# 文書
******************************

到達目標
1. 分子軌道法についてその概念と原理について説明できる。
2. 分子軌道計算ソフトを使うことができる。
3. 分子軌道計算を使って分子の各種物性や反応性について議論できる。
ルーブリック
| 理想的な到達レベルの目安 | 標準的な到達レベルの目安 | 最低限の到達レベルの目安 |
評価項目1 | 分子軌道法の計算手法を説明できる。 | 分子軌道法の原理を説明できる。 | 分子軌道を説明できる。 |
評価項目2 | 分子軌道法によって電荷分布と電子密度を計算できる。 | 分子軌道法によって分子軌道エネルギーを計算できる。 | 分子軌道法によって分子の立体構造を計算できる。 |
評価項目3 | 分子軌道法によって分子の反応性を議論できる。 | 分子軌道法によって分子の各種物性を議論できる。 | 分子軌道法によって分子の安定性を議論できる。 |
学科の到達目標項目との関係
教育方法等
概要:
これまでに、物質が示す様々な物性について学び、また「物性」は物質の「組成」と「構造」によって決まることを学んできた。それは何故か?それを解く鍵はシュレーディンガー方程式Hψ=Eψである。本講では、分子軌道法を通して、分子の「組成」と「構造」によってどのように電子状態が決まり、それによって物性が原理的に説明できることを理解する。まず分子軌道の概念を復習をした上で、実際にどのような手順で量子化学計算が行われているかを概観する。次に、いくつかの分子を題材として分子軌道計算を行い、分子の立体構造、極性、酸性度、色、反応性等について議論する。さらに応用として、有機高分子の赤外吸収スペクトルを測定し、分子軌道法によって計算した結果と比較検討する実習も行う。

******************************

データセットの項目:
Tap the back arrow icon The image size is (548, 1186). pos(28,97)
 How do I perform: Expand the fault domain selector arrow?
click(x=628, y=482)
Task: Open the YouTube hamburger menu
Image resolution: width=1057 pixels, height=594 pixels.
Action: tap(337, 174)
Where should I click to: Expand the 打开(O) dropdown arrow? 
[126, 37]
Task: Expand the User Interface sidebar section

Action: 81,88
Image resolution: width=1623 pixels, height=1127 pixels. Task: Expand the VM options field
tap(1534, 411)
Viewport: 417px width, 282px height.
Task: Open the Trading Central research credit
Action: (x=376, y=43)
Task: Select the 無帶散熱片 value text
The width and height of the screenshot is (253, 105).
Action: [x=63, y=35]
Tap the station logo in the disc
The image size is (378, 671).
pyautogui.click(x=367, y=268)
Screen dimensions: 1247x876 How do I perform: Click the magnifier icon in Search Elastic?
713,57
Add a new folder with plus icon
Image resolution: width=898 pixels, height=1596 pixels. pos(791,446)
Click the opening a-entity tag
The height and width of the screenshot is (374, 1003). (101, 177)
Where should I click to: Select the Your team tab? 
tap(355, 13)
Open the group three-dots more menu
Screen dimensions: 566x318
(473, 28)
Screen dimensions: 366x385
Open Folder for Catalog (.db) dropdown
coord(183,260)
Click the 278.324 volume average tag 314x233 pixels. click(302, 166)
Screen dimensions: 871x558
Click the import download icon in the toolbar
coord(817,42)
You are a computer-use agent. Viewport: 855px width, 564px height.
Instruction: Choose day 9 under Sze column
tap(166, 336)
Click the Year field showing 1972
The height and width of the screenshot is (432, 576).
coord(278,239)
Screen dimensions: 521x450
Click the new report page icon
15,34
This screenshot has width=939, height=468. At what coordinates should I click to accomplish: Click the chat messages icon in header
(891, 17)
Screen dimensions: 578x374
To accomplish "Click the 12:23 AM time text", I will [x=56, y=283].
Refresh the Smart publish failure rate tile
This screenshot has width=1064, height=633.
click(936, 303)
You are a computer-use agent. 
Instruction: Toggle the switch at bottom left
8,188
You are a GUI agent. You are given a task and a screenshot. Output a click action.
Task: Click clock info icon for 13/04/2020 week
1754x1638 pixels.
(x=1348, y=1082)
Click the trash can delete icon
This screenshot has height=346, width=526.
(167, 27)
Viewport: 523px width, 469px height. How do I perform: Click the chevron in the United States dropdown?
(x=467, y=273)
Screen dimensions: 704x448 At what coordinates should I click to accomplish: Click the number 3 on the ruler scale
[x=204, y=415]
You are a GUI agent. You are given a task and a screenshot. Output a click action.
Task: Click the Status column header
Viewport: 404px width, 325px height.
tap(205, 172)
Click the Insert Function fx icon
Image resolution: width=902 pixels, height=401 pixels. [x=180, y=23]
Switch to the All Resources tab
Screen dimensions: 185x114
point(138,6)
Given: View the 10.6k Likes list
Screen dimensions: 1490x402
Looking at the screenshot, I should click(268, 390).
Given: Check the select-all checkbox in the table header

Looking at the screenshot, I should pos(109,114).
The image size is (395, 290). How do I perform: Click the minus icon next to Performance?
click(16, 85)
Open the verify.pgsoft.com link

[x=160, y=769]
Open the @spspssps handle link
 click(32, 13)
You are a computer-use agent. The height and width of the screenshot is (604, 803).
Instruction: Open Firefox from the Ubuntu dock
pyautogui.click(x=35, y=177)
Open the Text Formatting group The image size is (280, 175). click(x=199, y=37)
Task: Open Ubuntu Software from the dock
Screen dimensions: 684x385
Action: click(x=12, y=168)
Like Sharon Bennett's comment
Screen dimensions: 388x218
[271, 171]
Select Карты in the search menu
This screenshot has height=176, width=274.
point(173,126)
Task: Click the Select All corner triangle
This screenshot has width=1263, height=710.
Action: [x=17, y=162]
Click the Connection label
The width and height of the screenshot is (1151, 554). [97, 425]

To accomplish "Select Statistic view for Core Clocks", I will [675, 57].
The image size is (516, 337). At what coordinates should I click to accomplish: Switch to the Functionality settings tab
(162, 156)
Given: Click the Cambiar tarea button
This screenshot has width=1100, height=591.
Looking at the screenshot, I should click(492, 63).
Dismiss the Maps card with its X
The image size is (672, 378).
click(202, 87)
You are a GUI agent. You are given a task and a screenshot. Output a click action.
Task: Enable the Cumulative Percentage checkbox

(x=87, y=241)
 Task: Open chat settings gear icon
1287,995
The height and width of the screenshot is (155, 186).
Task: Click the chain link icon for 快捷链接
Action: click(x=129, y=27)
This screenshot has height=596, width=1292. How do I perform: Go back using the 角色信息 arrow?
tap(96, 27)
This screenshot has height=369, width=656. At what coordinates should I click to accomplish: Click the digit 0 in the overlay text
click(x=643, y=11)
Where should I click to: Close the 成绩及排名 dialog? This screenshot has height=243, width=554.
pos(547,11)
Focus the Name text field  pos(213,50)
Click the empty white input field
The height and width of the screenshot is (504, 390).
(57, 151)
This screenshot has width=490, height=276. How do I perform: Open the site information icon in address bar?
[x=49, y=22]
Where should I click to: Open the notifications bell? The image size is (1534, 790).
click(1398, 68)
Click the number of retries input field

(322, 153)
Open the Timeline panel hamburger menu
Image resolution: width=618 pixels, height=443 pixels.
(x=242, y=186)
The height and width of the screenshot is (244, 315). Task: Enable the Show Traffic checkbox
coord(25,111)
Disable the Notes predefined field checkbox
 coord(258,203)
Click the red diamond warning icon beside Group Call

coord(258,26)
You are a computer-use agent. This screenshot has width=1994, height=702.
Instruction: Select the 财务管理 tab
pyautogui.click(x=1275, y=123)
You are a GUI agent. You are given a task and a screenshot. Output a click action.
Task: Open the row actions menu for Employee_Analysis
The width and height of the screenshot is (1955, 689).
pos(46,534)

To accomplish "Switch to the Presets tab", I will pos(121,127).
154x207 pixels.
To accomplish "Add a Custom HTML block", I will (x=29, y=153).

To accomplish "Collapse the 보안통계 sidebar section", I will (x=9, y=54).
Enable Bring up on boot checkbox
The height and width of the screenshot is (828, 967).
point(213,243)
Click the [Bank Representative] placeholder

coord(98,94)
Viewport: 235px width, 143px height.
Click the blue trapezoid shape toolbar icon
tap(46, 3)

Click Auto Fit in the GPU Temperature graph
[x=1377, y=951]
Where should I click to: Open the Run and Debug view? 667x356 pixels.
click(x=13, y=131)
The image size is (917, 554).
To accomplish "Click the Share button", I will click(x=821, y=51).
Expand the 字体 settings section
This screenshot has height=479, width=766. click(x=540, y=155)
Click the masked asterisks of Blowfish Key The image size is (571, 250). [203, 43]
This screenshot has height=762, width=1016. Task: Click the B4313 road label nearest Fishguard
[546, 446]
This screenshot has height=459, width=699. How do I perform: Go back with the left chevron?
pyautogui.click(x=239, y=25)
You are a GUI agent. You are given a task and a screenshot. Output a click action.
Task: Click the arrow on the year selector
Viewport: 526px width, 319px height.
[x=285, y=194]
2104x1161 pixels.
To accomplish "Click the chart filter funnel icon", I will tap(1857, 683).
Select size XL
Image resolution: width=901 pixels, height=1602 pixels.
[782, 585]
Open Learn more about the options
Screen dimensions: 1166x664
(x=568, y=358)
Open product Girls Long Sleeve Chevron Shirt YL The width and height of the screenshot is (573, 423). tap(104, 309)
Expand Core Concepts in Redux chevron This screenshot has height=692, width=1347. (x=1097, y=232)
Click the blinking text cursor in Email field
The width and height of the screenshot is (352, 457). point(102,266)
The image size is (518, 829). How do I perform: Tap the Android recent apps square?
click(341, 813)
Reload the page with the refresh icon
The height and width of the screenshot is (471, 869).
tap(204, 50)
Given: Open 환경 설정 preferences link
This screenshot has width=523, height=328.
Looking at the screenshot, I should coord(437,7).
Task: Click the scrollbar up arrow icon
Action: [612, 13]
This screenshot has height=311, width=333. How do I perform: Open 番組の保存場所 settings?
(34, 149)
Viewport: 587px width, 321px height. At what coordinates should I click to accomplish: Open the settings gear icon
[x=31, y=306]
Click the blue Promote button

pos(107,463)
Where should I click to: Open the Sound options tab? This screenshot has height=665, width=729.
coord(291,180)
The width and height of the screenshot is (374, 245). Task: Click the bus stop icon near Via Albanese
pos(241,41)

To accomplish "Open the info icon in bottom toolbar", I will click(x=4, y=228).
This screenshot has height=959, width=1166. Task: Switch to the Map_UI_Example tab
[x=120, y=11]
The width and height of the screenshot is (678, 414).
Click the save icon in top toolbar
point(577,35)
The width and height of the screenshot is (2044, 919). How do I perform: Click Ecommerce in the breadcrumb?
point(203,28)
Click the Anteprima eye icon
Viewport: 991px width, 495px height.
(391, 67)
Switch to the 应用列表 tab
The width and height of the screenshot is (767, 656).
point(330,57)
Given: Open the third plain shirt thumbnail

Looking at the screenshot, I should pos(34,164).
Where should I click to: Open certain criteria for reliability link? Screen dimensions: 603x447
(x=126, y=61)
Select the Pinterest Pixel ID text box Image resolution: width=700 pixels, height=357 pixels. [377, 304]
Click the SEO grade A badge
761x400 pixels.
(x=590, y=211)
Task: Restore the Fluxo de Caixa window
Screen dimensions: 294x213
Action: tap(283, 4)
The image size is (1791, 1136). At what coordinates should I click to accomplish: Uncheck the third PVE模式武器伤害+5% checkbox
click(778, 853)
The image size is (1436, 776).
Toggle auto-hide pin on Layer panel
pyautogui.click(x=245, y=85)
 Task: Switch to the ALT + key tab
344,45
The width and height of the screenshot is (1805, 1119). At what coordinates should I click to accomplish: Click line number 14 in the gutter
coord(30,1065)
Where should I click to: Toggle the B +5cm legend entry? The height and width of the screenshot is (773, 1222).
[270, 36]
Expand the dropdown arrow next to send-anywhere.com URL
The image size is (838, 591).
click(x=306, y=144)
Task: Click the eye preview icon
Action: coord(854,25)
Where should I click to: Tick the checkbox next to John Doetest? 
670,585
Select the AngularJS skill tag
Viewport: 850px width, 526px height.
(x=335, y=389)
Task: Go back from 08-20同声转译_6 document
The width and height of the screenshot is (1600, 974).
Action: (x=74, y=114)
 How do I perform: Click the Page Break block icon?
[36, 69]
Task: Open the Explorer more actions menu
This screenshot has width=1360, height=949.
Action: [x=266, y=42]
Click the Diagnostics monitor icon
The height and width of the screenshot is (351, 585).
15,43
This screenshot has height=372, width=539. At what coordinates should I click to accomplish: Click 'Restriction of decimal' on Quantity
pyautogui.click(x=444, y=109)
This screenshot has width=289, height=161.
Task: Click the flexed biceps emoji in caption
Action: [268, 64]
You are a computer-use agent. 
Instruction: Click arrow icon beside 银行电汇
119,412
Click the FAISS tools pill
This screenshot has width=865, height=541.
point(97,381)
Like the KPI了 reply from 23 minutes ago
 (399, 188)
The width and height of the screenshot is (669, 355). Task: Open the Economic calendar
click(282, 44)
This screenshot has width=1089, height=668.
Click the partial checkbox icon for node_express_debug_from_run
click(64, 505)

******************************

# 課題
分子軌道法の文書にある一文「まず分子軌道の概念を復習をした上で、実際にどのような手順で量子化学計算が行われているかを概観する。」を英語に訳せ。

# 課題への回答
After first reviewing the concept of molecular orbitals, we will survey the actual procedures by which quantum chemical calculations are carried out.